Voleva assolutamente insegnare anche a me a telegrafare, ma
io neanche ci provai perché non lo ritenevo, né lo ritengo, indispensabile per
i miei studi teorici, mentre invece cercavo di tirargli fuori, “con le
tenaglie”, che cosa significava il “legamento” (liaison) tra punti e
linee, di cui avevo letto in svariati testi di telegrafia e che tanto mi
intrigava. Ma la mia impresa, come poi mi confermò l’esperienza anche con altri
eccellenti radioamatori o “ferrotelegrafisti” (un cenno in AG 12), era disperata.

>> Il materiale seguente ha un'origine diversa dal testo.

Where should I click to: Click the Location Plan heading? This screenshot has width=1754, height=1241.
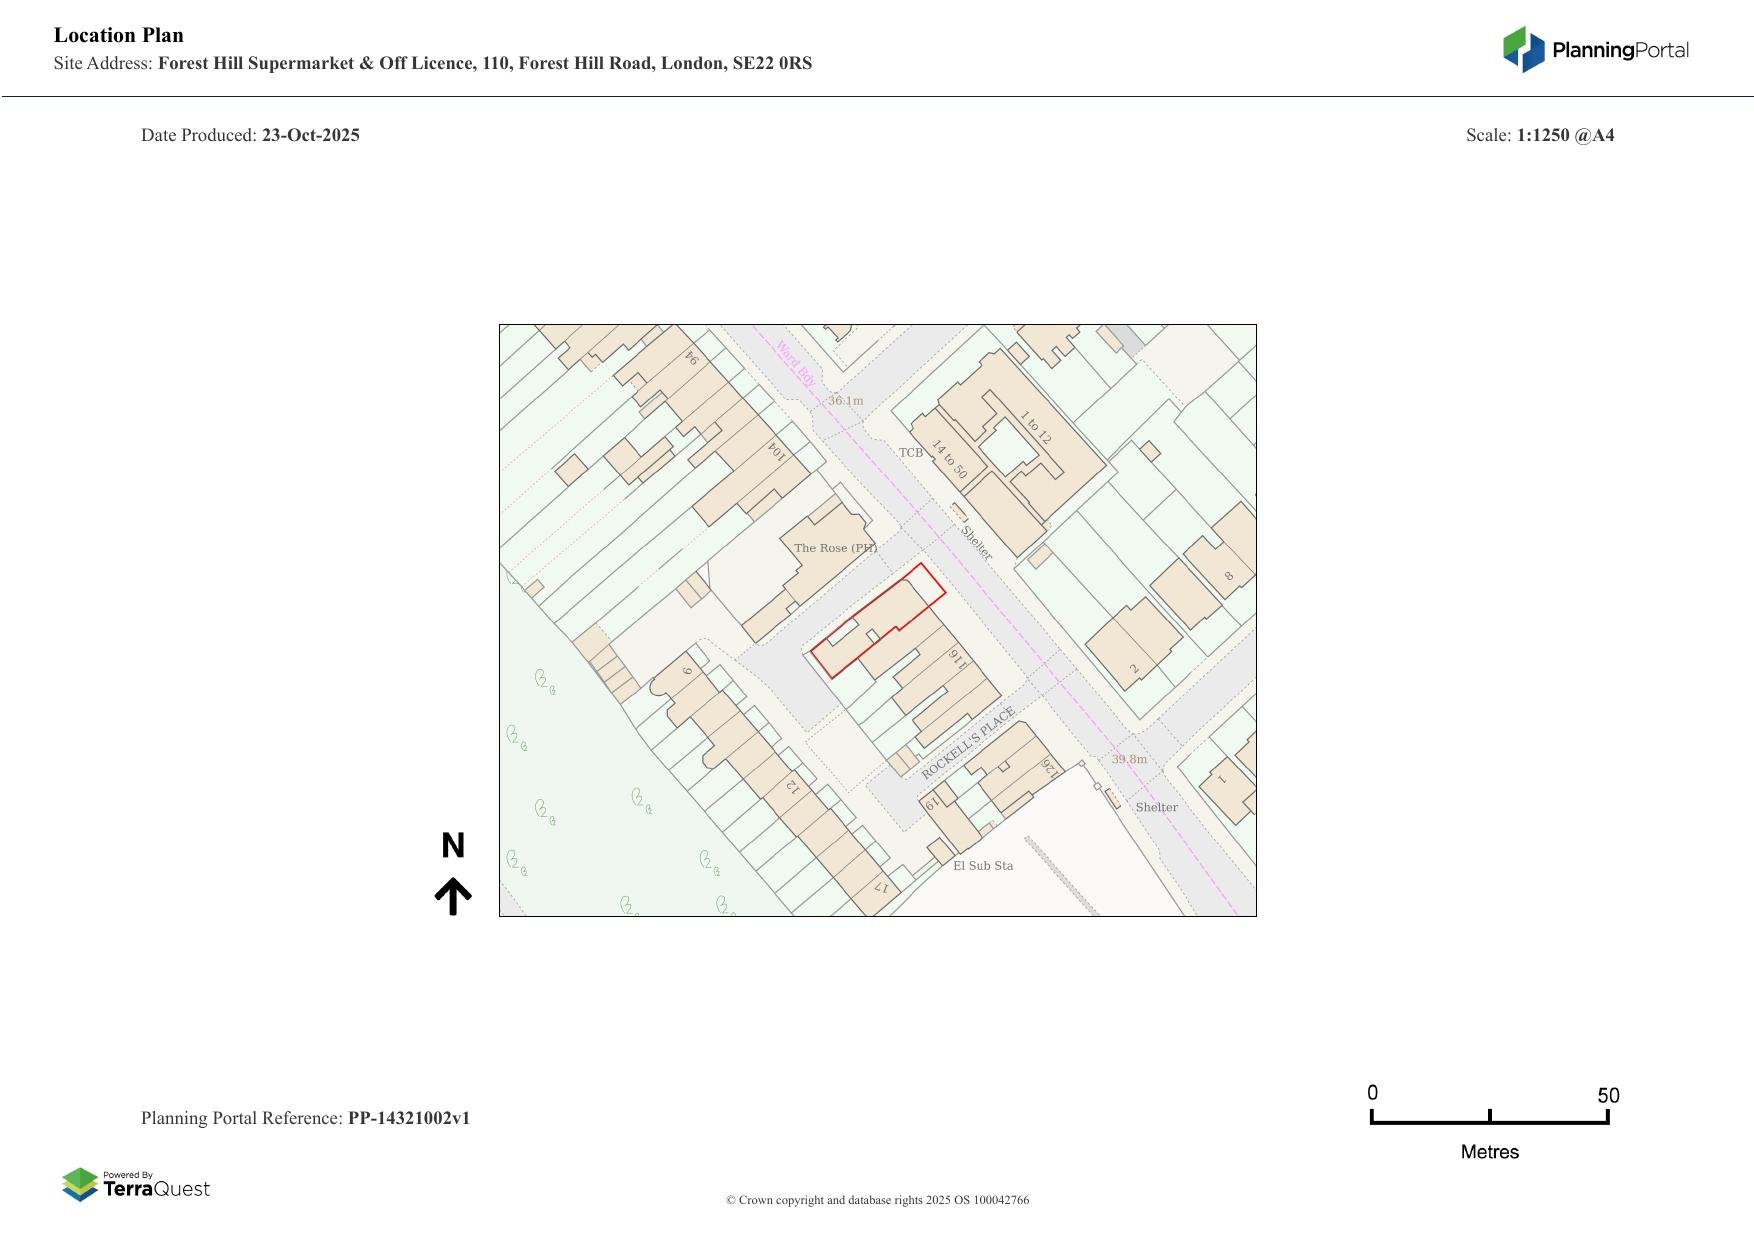(119, 36)
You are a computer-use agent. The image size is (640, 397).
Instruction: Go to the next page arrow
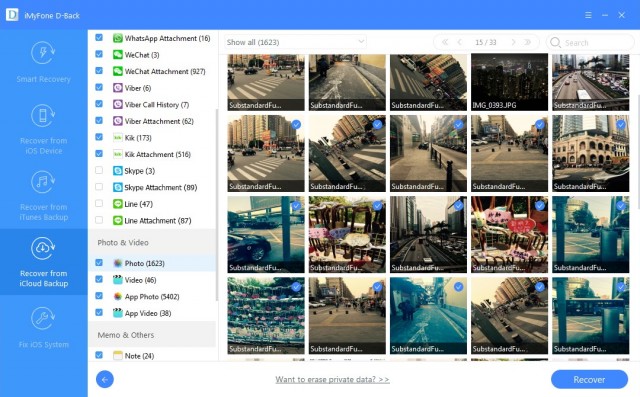click(x=513, y=42)
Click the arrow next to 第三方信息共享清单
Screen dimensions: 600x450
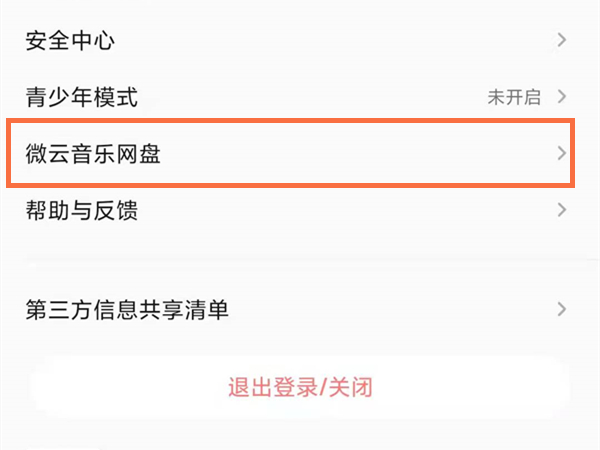coord(562,309)
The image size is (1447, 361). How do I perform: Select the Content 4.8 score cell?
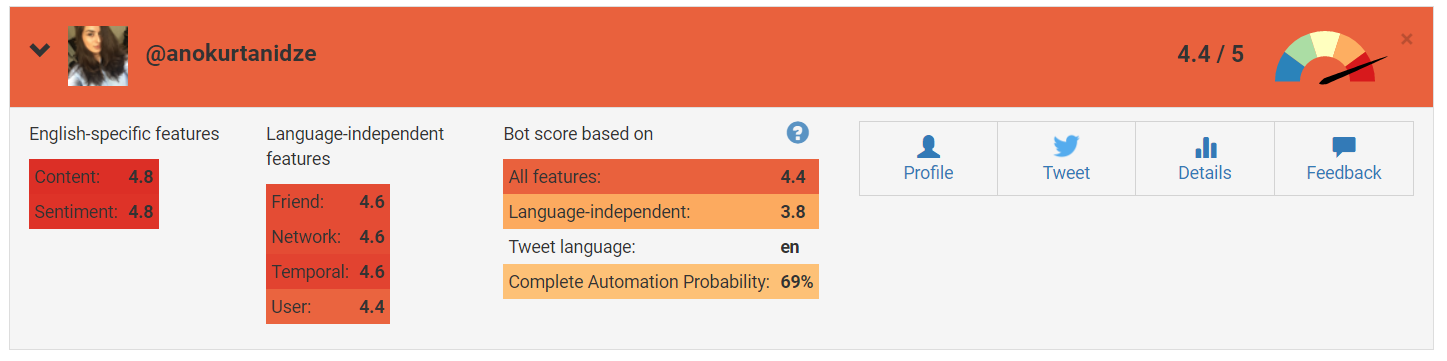pyautogui.click(x=94, y=177)
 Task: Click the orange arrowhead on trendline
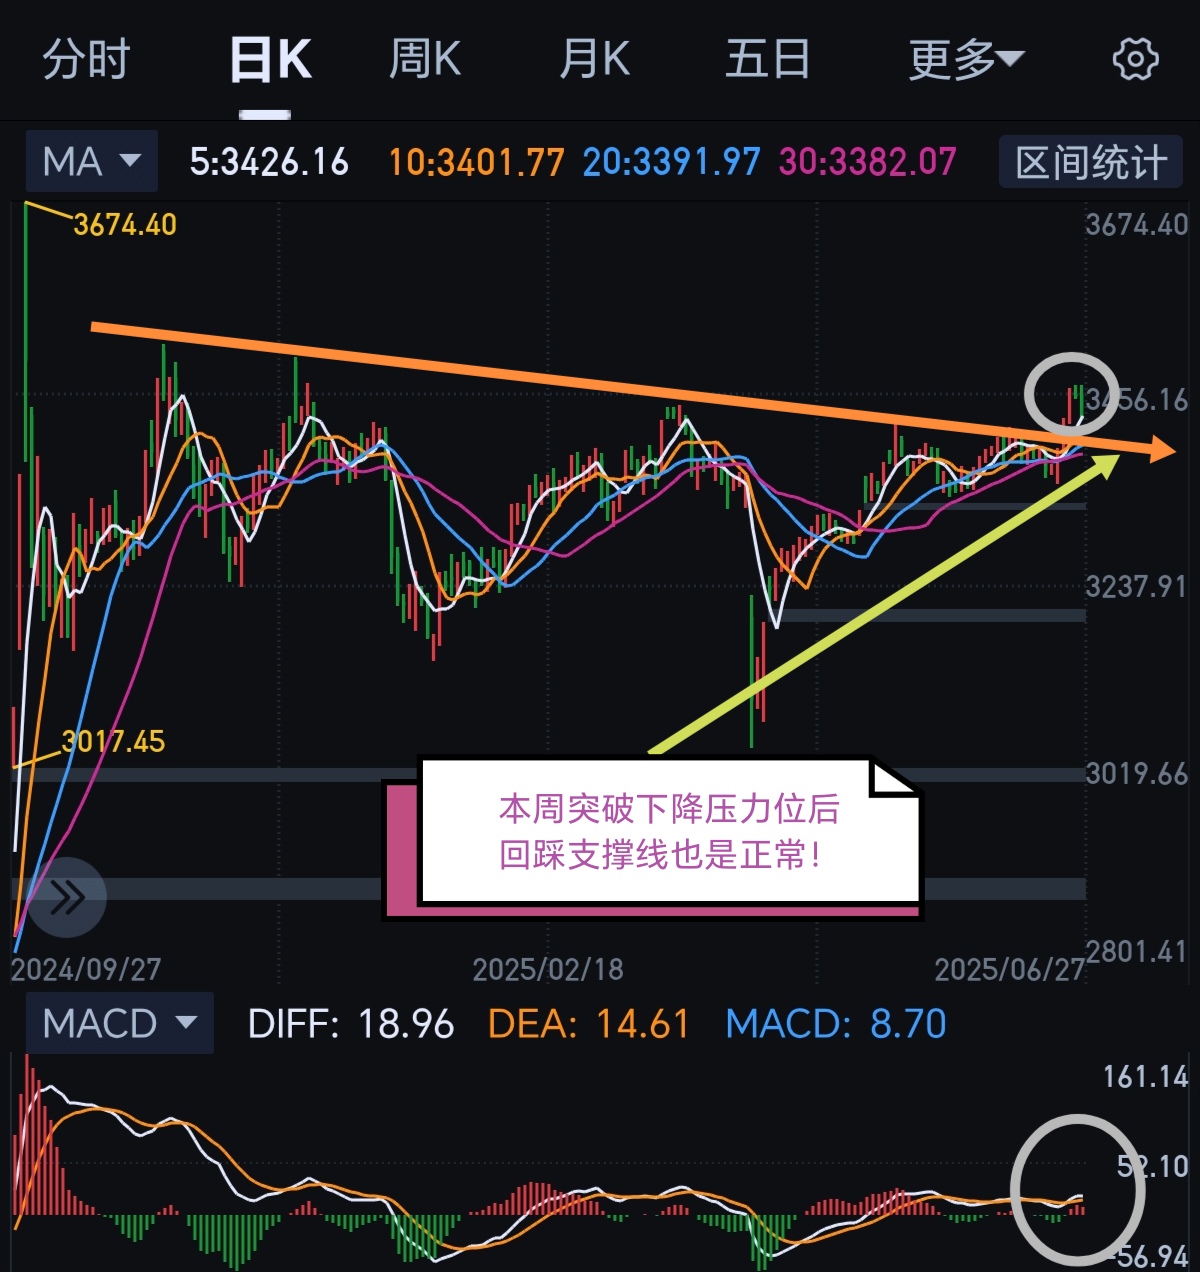pos(1161,449)
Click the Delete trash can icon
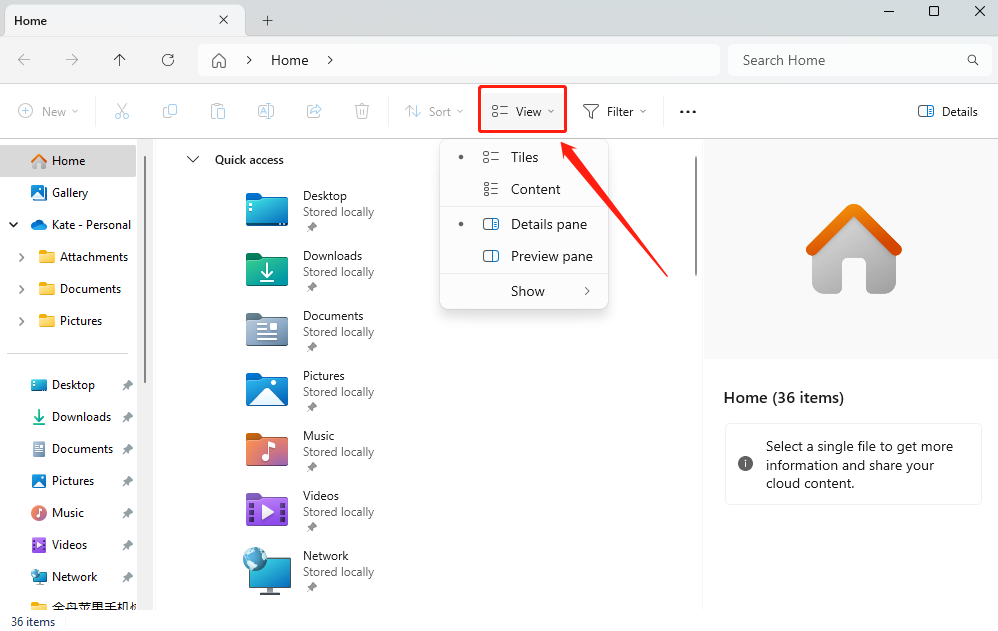 362,112
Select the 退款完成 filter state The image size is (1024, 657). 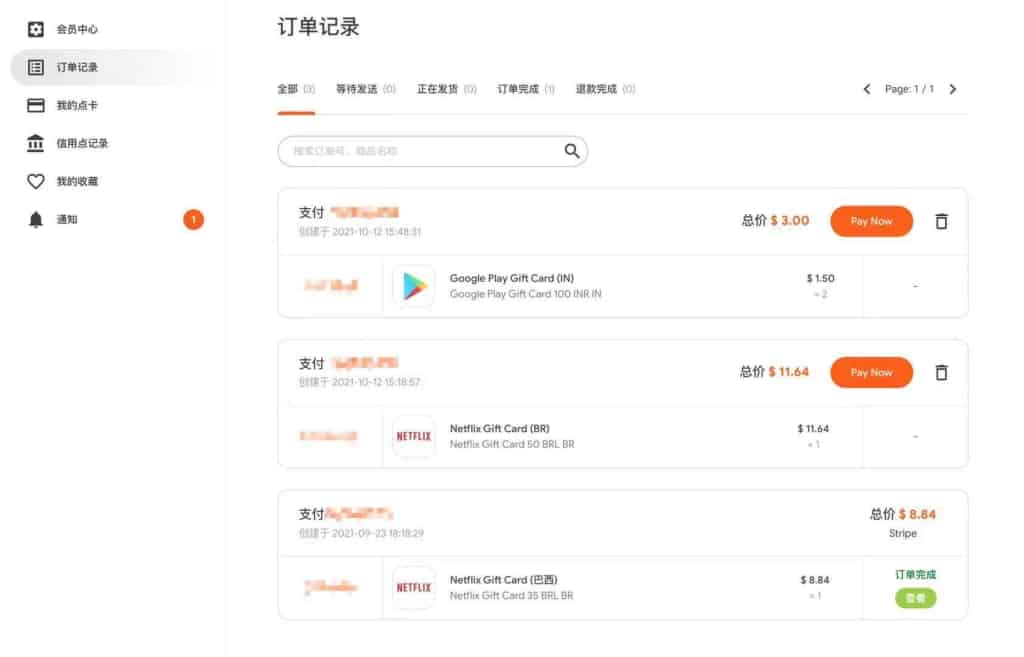[x=596, y=88]
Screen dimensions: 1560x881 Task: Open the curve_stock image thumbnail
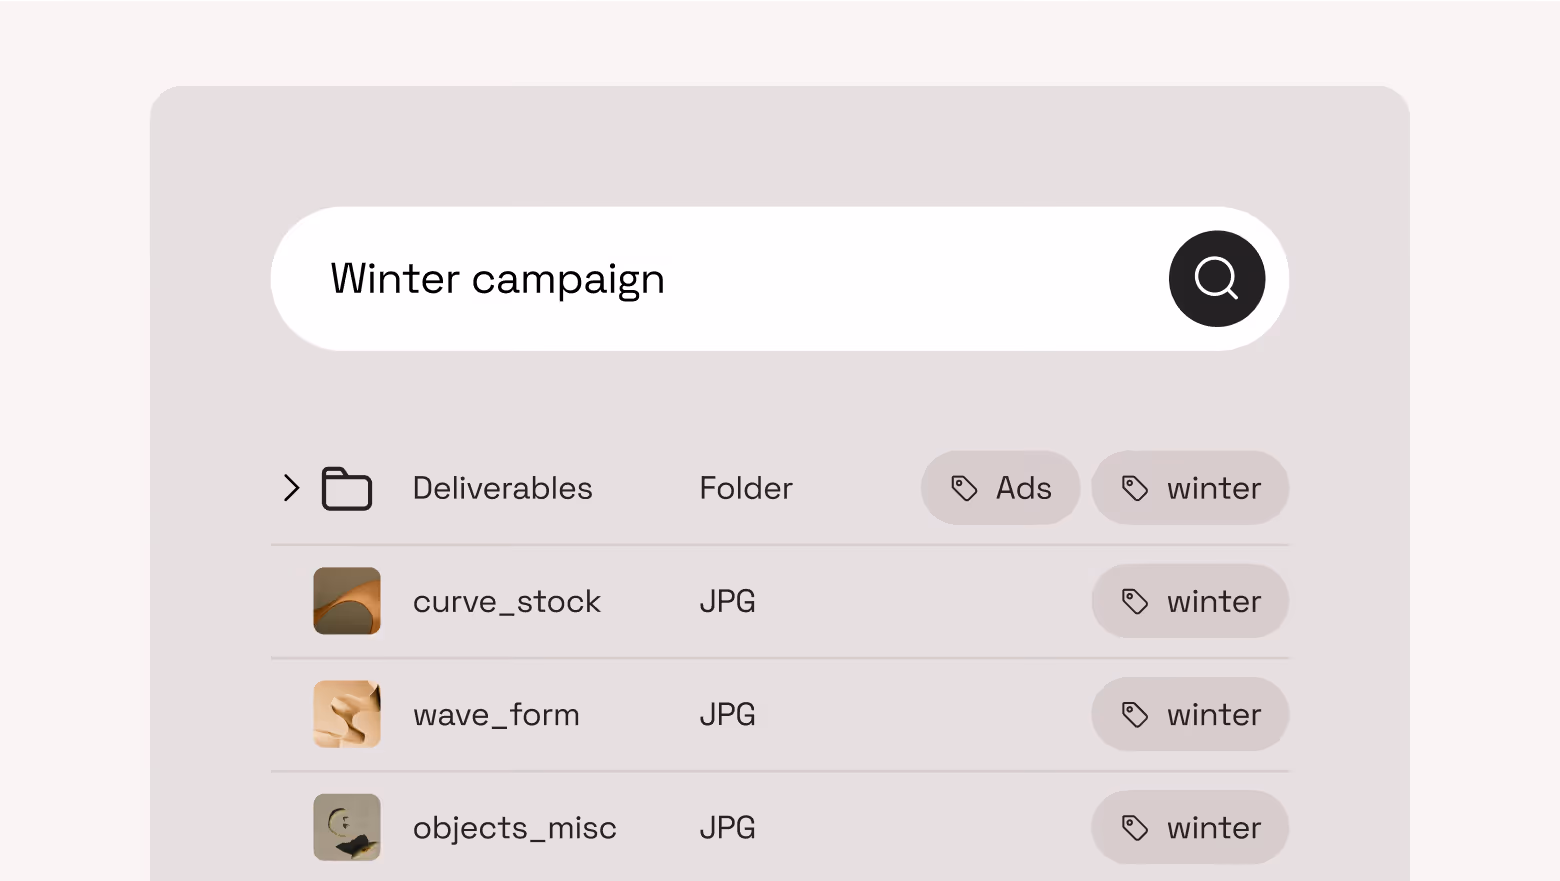tap(347, 601)
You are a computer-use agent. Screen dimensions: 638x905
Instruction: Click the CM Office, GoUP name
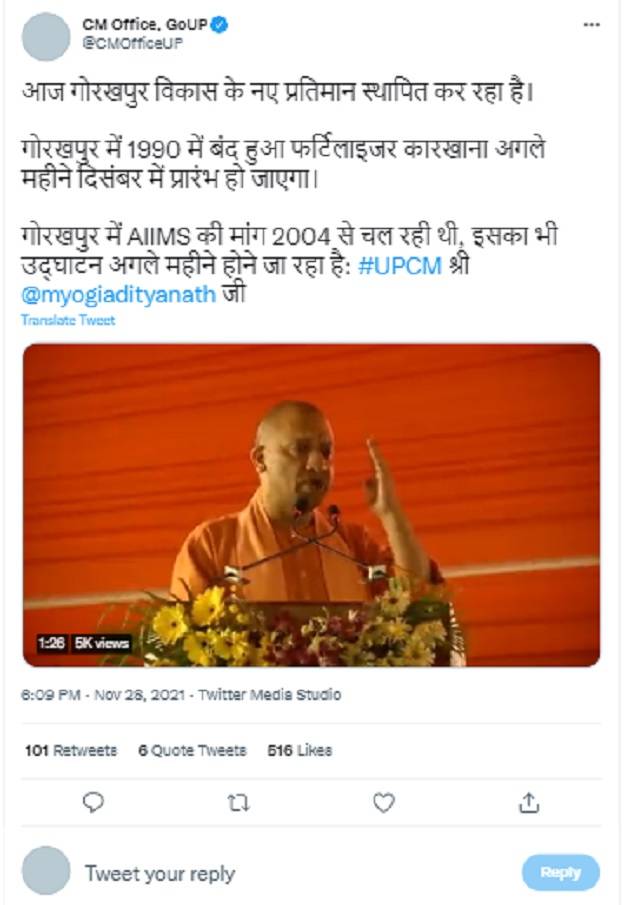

Tutte queste persone, in genere dei veri padreterni coi tasti, non sapevano o
non riuscivano a spiegarmi quello che io volevo sapere, cioè a formalizzare in
qualche modo la procedura – banale, almeno sulla carta e, soprattutto, a loro
dire – che sapevano così bene mettere in pratica. Non solo, ma alcuni, non riuscendo
a capacitarsi della mia diciamo “testardaggine” o refrattarietà, si mostravano
ben presto indispettiti o infastiditi dalle mie insistenze!
Vero è che un conto è conoscere bene qualcosa e un altro
saperla insegnare agli altri - l’esperienza di tutti gli insegnanti lo conferma
-, ma in questo caso la difficoltà era di un altro ordine, direi quasi
insormontabile. Siniscalchi, per spiegarmi questi legamenti – di tipo
“musicale”, insisteva – non trovava di meglio che canticchiarmi “Santantonio, Santantonio…”, un’aria (una
“mnemonica”, come appresi poi – vedi News 21) che
a suo dire rappresentava magnificamente
Adesso, dopo tanti anni, le mnemoniche credo di averle
capite e mi sto sforzando di rendere partecipi altri delle mie conquiste, o
almeno di spronare alla ricerca. Ogni parola, sotto l’aspetto, il vestito, la
carrozzeria fonetica (ma anche grafica, in parte) ha un’ossatura, una struttura
portante fatta per così dire da ossa corte (i punti Morse) e da ossa lunghe (le linee Morse) imperniati tra di loro mediante dei
“legamenti fonetici”. Sull’intima natura di queste ossa e di questi legamenti,
poi, ci sarebbe e ci sarà molto da approfondire, ma la strada, credo, ormai è
tracciata.
Chi vuole può provare da sé a percepire questi equivalenti
fonetici: basta che batta velocemente con una matita tre colpetti di seguito
(cioè la S dell’alfabeto Morse) e
quasi automaticamente “vestirà” questa “struttura prosodica” con la parola “trentatre”,
con la parola “sirena” o con qualsiasi altra che più gli aggraderà, purché di
tre sillabe. Disponendo di un oscillofono Morse si può fare un passo avanti e
produrre oltre ai punti anche le linee: in tal caso, e per esempio, alla
lettera F di prima verrà spontaneo associare parole di 4 sillabe (breve breve lunga breve) come “fumatore” (Manisco), “filibuster”
(Culley), ecc.
Mi piace concludere ricordando che Ernesto Scuri (Il metronomo nell’insegnamento orale dei
sordomuti, 1898) si serviva dei colpi (visivi o tattili) del metronomo di
Maelzel, bypassando l’aspetto fonetico (la carrozzeria) delle parole, per
insegnare ai suoi sfortunati allievi a “parlare”.